A year and a half ago, the Health and Social Policy team at Burness formed a book club to read and discuss the latest non-fiction, and occasional novel, that relates to our work. Since then, we’ve covered a whole lot of books—including The New Jim Crow, Being Mortal, Hatching Twitter, Nation on The Take, and several others—diving deeper into the issues that matter to us on health care, housing, technology, and the economy.

In deciding on what to read for this month, Evicted: Poverty and Profit in the American City seemed like the obvious choice. The critically acclaimed book by Harvard sociologist Matthew Desmond follows the lives of low-income families in Milwaukee as they struggle to keep a roof over their heads, and examines the broader national trends in the housing market. Early on, Desmond argues that the lack of access to affordable housing is among today’s most urgent yet unrecognized social crises.

“Eviction affects the old and the young, the sick and the able-bodied. But for poor women of color and their children, it has become ordinary,” he writes.

At Burness, our work with partners such as the Low Income Investment Fund, Robert Wood Johnson Foundation, and Brookings Institution points to the lack of affordable housing as a problem that not only hurts individuals, but has lasting consequences for the economy and our nation’s future. While Evicted confirms many of the grim statistics we already knew—the majority of poor renting families spend at least 50 percent of their income on housing, for example—its firsthand accounts of how people get caught in the web of poverty are eye-opening.

For his research, Desmond embedded himself in Milwaukee’s poorest neighborhoods to document the lives of people on the edge. They include a couple dealing with job loss and raising three young daughters; a nurse whose opioid addiction cost him his license to practice; a double-amputee war veteran trying to work his way out of debt; and a single mother raising two sons on the $20 a month she has left after she pays for housing. They are all struggling to pay their rent, and they have all fallen behind.

The people that Desmond introduces us to are always one unexpected expense away from homelessness—a single mistake could bring their downfall. Despite this, many of these people inspire with their fortitude and resourcefulness. They continue pressing on after multiple evictions, job losses, personal tragedies, and dead end housing searches. They start over again and again, with each eviction leaving them worse off.

As families are forced into shelters and substandard apartments, we see the domino effect of misfortune that follows loss of a home. Evictions force desperate people into worse housing and leave emotional scars. They cost adults their jobs and make kids change schools. The blemish of an eviction makes it harder to get housing assistance or rent private apartments. One child who Desmond follows, Jori, went to five schools in two years, when he went at all. He once missed seventeen consecutive school days while he and his family searched for shelter.

Eviction isn’t just another hardship or consequence of poverty, Desmond argues, but a cause of it.

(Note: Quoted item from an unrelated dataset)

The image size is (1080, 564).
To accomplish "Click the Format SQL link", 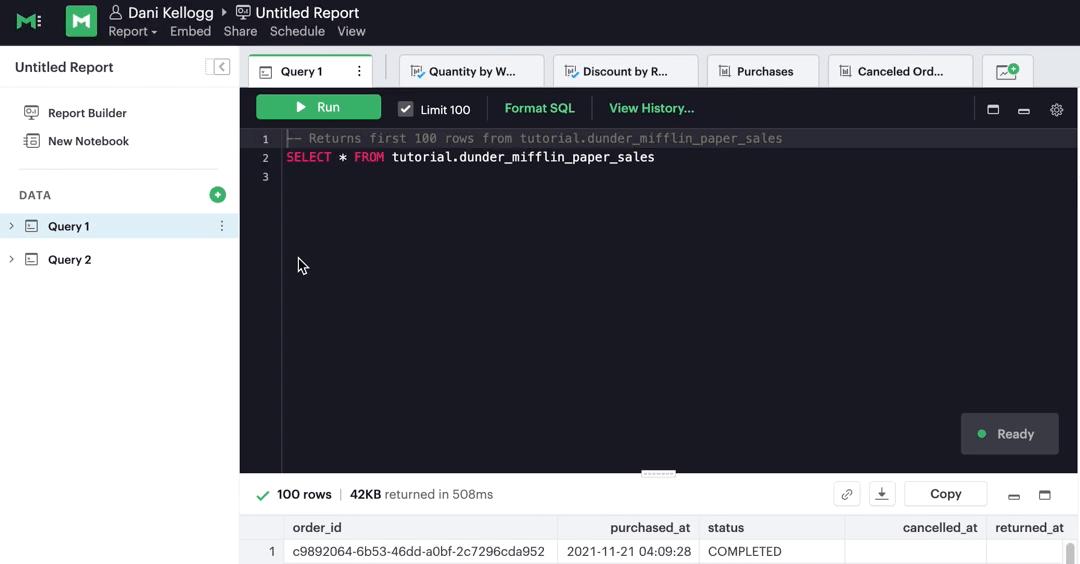I will click(539, 108).
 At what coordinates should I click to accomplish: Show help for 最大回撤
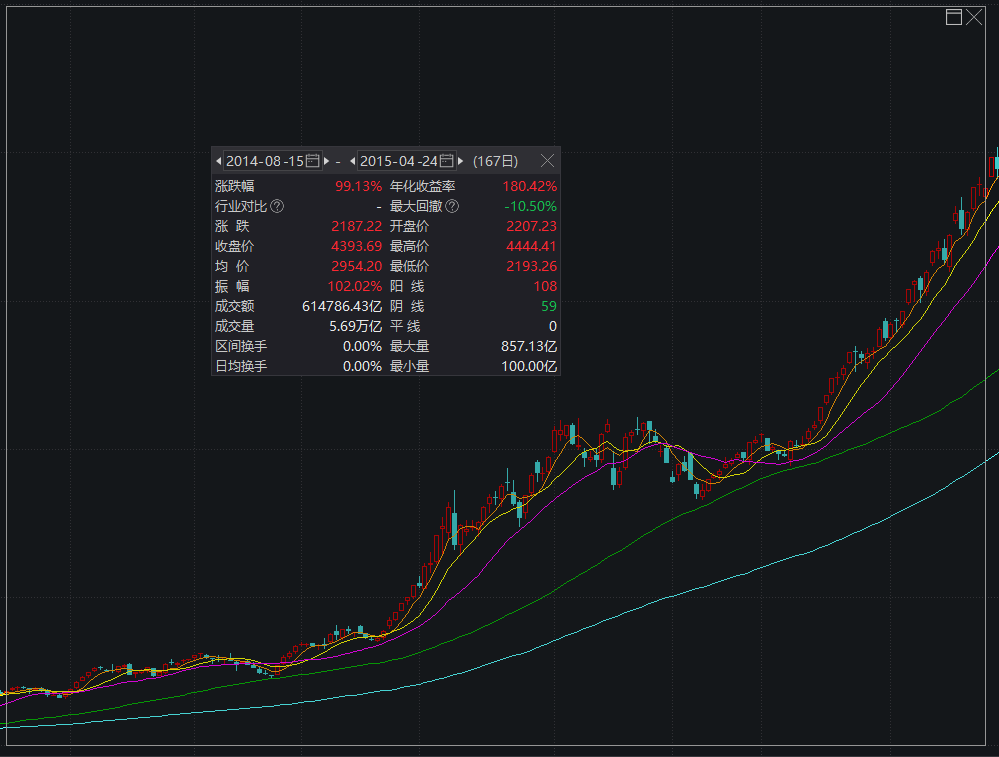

Desmond believes that the solution to the eviction crisis is expanding housing voucher programs so that all families below a certain income are eligible. He also proposes solutions that range from publicly funded legal services for the poor in housing court to rent restrictions. While Desmond makes a strong case for reforming today’s rental market, his portrayal of people’s lives leaves the most vivid impression of why the current system is unacceptable.

If you care about the growing inequality and poverty in our country, I highly recommend picking up this book.